Effects of magnesium sulfate ($MgSO_4$) and magnesium hydroxide $[Mg(OH)_2]$, which have different chemical characteristics, on soil pH, electrical conductivity (EC), and exchangeable cation distributions were investigated. Using plastic columns packed with a loam soil, the two Mg-fertilizers were treated at the rate of $300kg\;MgO\;ha^{-1}$ and water was applied on the soil surface four times at every 7 days. Soil samples were taken at 5, 10, 15, and 20 cm depth after 7 days of each water application. Magnesium hydroxide could increase soil pH, but due to the low solubility of $Mg(OH)_2$, the effect on pH was limited on the surface soil.
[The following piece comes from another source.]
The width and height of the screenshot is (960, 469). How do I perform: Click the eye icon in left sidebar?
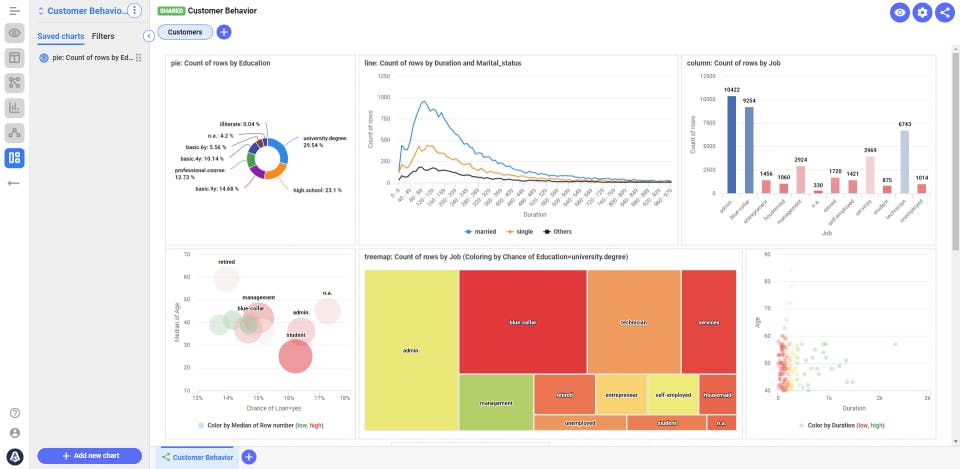[14, 33]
Soil pH was lowered in the $MgSO_4$ treatment and the effect was found through the 20 cm depth. Since the pH decrease in $MgSO_4$ treated soil was due to the salts from $MgSO_4$, after leaching of most salts from the investigated soil depth pH was not significantly different from that of non-treated soil. Soil EC was increased in $MgSO_4$ treatment through the soil depth, but in $Mg(OH)_2$ treatment EC was slightly increased only at the surface layer. Exchangeable Mg was increased in both of the treatments at surface layer after the first water application. In $Mg(OH)_2$ treatment, the increase of exchangeable Mg was found only at 5 cm depth through the experiment, but leaching down of Mg in the $MgSO_4$ treatment was very apparent. High concentration of Mg in the $MgSO_4$ treated soil could effectively replace exchangeable Ca through the investigated soil depth, but the effect of $Mg(OH)_2$ on exchangeable Ca was not significant.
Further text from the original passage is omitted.